La caída de la casa Usher (1928) contiene varias situaciones típicas del clásico relato de terror gótico: la misteriosa presentación del personaje de Allan a su llegada a la posada y la atemorizada reacción de los parroquianos allí reunidos cuando aquel les pregunta por la casa Usher; la negación del cochero a continuar su camino una vez que han llegado hasta el brumoso pantano que rodea el siniestro edificio; etc. Pero es en los momentos de corte surrealista cuando el film alcanza sus cotas más altas, dando lugar a estampas de auténtica pesadilla: la escena en que Madeleine Usher posa para su marido está repleta de planos borrosos e imágenes superpuestas; este último recurso vuelve a utilizarse en otra secuencia en la que varios de los protagonistas trasladan un ataúd, superponiéndose durante todo el recorrido la imagen de unas velas alargadas; asimismo, una vez que el féretro es depositado en la cripta tiene lugar un montaje de imágenes absolutamente desasosegante, en el que se van alternando planos de los clavos siendo amartillados sobre el ataúd, un búho expectante y dos ranas apareándose… Epstein también logra transmitir miedo y angustia colocando la cámara en posiciones poco habituales: cuando Madeleine Usher se derrumba y su marido la transporta en sus brazos, la cámara nos muestra el rostro desencajado de Sir Roderick con planos muy cerrados o desde la parte trasera de su cabeza; y durante la secuencia en la que el ataúd es transportado hasta la cripta, la cámara adopta todo tipo de posiciones extrañas e incluso se mueve de arriba abajo, acompañando el bamboleo del féretro -un ‘paseo en ataúd’ que poco tiene que envidiar al de la futura Vampyr (1932), de Carl T. Dreyer.
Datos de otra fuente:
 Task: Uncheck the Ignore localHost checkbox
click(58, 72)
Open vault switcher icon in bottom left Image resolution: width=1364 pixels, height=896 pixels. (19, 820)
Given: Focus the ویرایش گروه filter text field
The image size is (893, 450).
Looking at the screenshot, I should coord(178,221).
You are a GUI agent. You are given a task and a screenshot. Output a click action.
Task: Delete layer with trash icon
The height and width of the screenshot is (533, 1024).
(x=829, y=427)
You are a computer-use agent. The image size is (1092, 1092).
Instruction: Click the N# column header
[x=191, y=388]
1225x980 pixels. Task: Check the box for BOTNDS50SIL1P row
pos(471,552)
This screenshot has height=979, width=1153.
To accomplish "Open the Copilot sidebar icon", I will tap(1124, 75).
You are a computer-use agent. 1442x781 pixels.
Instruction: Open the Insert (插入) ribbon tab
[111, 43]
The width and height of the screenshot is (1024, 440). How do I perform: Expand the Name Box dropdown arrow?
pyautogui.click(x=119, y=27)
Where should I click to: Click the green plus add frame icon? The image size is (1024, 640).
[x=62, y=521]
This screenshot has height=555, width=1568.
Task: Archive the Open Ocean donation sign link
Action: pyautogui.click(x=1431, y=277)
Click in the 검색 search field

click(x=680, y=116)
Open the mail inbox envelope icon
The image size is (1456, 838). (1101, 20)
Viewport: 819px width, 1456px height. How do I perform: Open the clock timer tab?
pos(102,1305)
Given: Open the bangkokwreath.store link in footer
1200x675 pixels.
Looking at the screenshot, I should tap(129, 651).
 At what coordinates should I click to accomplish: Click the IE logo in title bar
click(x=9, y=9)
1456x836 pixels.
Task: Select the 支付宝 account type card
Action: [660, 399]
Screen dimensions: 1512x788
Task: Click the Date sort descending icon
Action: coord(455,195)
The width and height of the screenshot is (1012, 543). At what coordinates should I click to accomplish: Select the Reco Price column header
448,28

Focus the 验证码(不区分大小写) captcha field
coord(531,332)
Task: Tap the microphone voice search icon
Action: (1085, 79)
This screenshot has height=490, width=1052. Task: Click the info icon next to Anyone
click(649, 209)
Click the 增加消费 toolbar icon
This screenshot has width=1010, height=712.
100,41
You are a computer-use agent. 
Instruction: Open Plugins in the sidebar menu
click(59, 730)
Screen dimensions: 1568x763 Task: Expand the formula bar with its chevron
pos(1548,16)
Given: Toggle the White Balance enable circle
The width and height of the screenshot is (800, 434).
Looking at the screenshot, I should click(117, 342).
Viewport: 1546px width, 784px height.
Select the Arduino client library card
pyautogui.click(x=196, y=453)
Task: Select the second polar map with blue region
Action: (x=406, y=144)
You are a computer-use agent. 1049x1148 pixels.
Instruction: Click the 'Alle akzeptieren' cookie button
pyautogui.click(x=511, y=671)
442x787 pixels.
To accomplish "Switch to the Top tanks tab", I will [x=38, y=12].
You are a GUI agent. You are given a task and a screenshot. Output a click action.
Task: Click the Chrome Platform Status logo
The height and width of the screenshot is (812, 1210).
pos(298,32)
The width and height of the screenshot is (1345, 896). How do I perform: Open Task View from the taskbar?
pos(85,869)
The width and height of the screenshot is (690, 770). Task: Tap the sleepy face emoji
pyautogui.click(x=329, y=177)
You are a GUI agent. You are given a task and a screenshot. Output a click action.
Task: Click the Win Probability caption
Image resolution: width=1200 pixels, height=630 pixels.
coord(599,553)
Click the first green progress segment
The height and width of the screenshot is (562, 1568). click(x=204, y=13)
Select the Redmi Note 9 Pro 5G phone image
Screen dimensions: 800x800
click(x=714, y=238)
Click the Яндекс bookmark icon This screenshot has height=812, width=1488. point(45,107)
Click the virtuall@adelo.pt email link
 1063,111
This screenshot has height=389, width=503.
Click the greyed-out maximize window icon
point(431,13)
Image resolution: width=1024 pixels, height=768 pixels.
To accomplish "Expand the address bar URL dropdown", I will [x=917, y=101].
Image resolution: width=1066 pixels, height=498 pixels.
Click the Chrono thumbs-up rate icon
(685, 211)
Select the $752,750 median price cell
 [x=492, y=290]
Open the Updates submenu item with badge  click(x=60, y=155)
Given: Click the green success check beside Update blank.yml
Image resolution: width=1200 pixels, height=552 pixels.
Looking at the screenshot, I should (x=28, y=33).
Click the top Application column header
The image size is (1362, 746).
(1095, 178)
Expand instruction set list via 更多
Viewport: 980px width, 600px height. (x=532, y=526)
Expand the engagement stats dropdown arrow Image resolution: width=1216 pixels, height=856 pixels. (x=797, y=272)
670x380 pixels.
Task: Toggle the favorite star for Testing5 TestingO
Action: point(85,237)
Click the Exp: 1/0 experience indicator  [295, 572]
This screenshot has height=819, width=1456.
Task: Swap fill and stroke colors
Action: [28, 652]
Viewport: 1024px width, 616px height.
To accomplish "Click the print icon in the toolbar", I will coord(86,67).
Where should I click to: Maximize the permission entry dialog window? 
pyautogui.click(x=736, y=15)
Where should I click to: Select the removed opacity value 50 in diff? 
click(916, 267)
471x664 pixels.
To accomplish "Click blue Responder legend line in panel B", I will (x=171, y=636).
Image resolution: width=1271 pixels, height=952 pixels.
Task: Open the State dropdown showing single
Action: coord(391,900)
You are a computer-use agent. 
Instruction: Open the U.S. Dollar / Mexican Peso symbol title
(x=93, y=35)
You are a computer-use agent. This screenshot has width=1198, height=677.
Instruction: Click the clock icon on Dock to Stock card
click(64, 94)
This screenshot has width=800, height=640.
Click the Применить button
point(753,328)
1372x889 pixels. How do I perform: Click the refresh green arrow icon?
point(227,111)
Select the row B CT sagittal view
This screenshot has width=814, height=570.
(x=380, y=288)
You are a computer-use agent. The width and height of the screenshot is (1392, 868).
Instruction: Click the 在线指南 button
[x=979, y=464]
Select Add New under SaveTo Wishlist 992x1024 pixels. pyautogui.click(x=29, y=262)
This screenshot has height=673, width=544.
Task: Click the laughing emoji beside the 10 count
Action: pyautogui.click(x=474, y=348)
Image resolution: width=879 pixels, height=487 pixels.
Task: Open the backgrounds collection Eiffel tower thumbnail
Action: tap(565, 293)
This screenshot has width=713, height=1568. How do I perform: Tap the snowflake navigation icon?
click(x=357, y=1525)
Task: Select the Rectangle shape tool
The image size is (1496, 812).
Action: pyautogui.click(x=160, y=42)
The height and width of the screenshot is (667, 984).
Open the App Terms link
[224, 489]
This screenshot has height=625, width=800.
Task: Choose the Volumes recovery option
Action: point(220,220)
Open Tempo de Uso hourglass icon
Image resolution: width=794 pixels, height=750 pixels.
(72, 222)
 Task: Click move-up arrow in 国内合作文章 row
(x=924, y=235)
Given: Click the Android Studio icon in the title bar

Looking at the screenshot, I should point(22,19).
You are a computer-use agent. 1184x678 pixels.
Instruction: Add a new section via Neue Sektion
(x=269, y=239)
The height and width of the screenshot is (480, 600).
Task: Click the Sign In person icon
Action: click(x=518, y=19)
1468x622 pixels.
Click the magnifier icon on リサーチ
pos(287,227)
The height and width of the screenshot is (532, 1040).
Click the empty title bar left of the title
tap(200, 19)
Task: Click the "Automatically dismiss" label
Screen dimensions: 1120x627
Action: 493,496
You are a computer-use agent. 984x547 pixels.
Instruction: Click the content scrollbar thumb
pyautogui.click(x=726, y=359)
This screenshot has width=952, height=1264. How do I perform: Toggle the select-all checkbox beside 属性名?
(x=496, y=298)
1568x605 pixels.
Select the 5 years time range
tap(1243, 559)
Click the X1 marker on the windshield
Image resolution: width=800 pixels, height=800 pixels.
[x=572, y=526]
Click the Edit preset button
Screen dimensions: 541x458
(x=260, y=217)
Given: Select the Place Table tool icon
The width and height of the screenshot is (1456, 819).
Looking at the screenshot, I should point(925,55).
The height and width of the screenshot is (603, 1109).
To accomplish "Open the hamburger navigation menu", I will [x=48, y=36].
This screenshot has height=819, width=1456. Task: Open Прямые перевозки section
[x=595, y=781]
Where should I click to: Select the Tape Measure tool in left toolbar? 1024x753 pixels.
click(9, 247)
Mención especial merecen las últimas escenas del film, ya que a día de hoy siguen poniendo los pelos de punta -casi noventa años después de su estreno cinematográfico- y se han erigido por derecho propio en uno de los desenlaces más impactantes de la historia del género: Allan intenta leer un libro en medio de una tormenta; las cortinas de la casa comienzan a tomar vida propia; la cámara nos muestra montones de hojarasca deslizándose por el suelo -un plano digno del mejor Sam Raimi-; una ventana se abre de forma sorpresiva; Allan lee a Sir Roderick un cuento para que ambos puedan distraerse y mientras, dentro de la cripta, el ataúd se cae de su pedestal y el vestido de la difunta comienza a asomar de forma lenta y agonizante por detrás de una pared… Ya en los minutos finales de metraje, las imágenes para el recuerdo cinéfilo se amontonan una detrás de otra: los libros y las armaduras del interior de la casa caen al suelo a cámara lenta; el rostro de Sir Roderick parece poseído por una extraña felicidad; se nos muestra a Madeleine acercándose al edificio, con su cara tapada por el velo debido al fuerte temporal; finalmente, la mujer se interna en la casa Usher con un movimiento a medio camino entre el vampiro de Murnau y los zombies de George Romero, antes de que el edificio se derrumbe en medio de un incendio destructivo y purificador a partes iguales.




[1] En Buñuel, L. (2012). Mi último suspiro. Barcelona: Debolsillo, pp. 112-113.